I took some OPKs and pregnancy tests today. I expected the pregnancy test to come out positive as it's not even been over 10 days since I started bleeding. But one of the opks came out blazing positive?
Green is one step OPK
Blue is HCG
Pink is femometer OPK (my go to)

Is it even possible to ovulate while there is hcg present?

Help Ttc after miscarriage confused
OP posts:
Cakesnbiscuit · 20/03/2022 19:25

I wouldn’t have said so, I know LH is also high when pregnant so maybe it’s still the previous pregnancy showing up. Sorry for your loss it completely sucks x

rmummyofone · 20/03/2022 19:32

@Cakesnbiscuit thanks, it really does.
I feel like I can't move forward though I know I should..
thanks for responding though :)

OP posts:
Cakesnbiscuit · 20/03/2022 19:50

I know what you mean, I have recently had a medical termination and it broke my heart. It was by far the hardest thing I have ever been through and I can imagine it’s the same for a miscarriage.

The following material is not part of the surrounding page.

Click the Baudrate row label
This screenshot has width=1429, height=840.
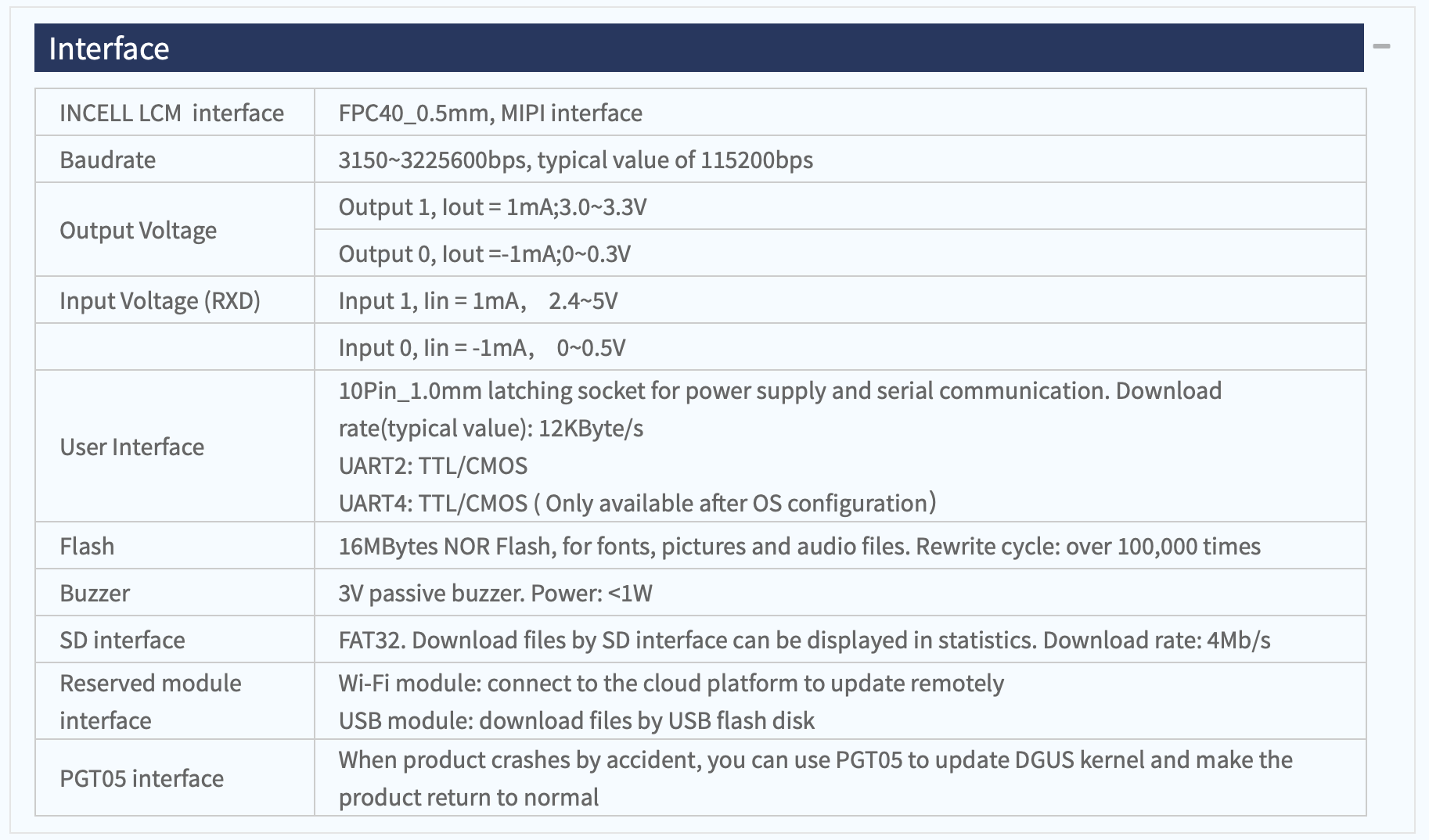pos(108,160)

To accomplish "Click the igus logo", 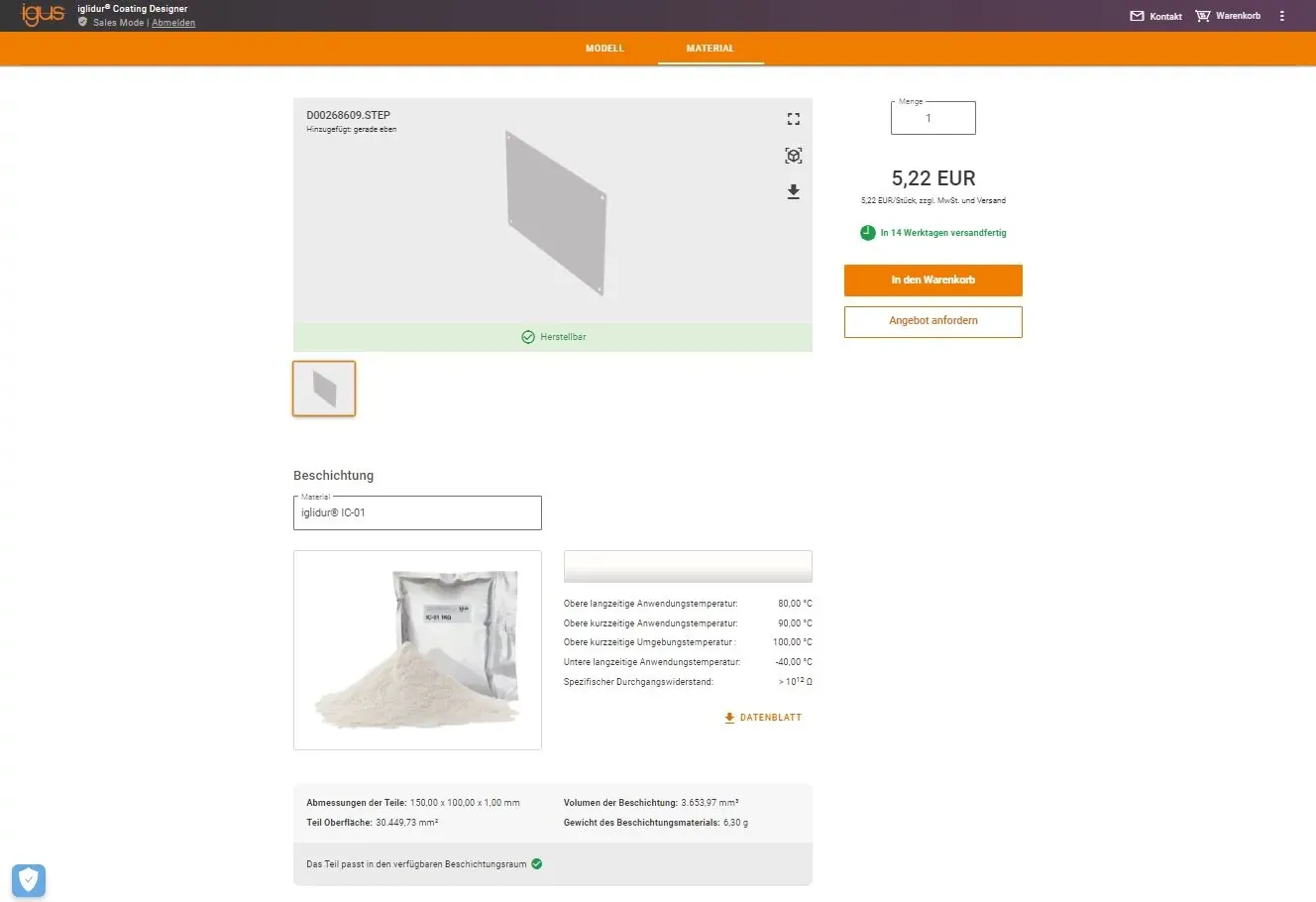I will pyautogui.click(x=43, y=15).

The grieving is by far the worst, seeing pregnant people or little babies. I know my would have been due date and I think I’m going to be mess. I just keep thinking if I could be pregnant by then maybe it will make it easier.

I am still testing positive on my tests too and I cried as it’s the only thing that proves they were real. Life is just so shit at times.

rmummyofone · 20/03/2022 20:05

@Cakesnbiscuit me too..
I keep thinking how difficult it's going to be when that date comes and exactly the same I hope to be pregnant by then it may ease the burden
Though I feel like nothing could ever replace them, they're special too.
It feels like I'm in my own nightmare. Everyday, even when I'm feeling ok I'm feeling so guilty.

Sending you lots and lots of baby dust and I'm here to talk to you if you need someone to vent to!

OP posts:
Cakesnbiscuit · 20/03/2022 21:53

@rmummyofone I’m so scared to ttc again as the heartbreaking decision was due to my health and there was a chance I wouldn’t have made it through the pregnancy. Think I need to focus on me for a while get better than speak to consultants and understand risk factors before we consider another. This might be it for us though, no more babies as it’s not worth the risk.

Completely get the guilt and the what ifs. If I could have only done this or pushed for this etc. you can drive yourself crazy. I feel like I let my baby down, they will always be my baby and it’s been suggested to get something to remember them. There’s lots of things online or plants etc but I just cry every time I search.

Probably still too early for the both of us, it’s very raw. Just know that you did nothing wrong. You have nothing to feel guilty about.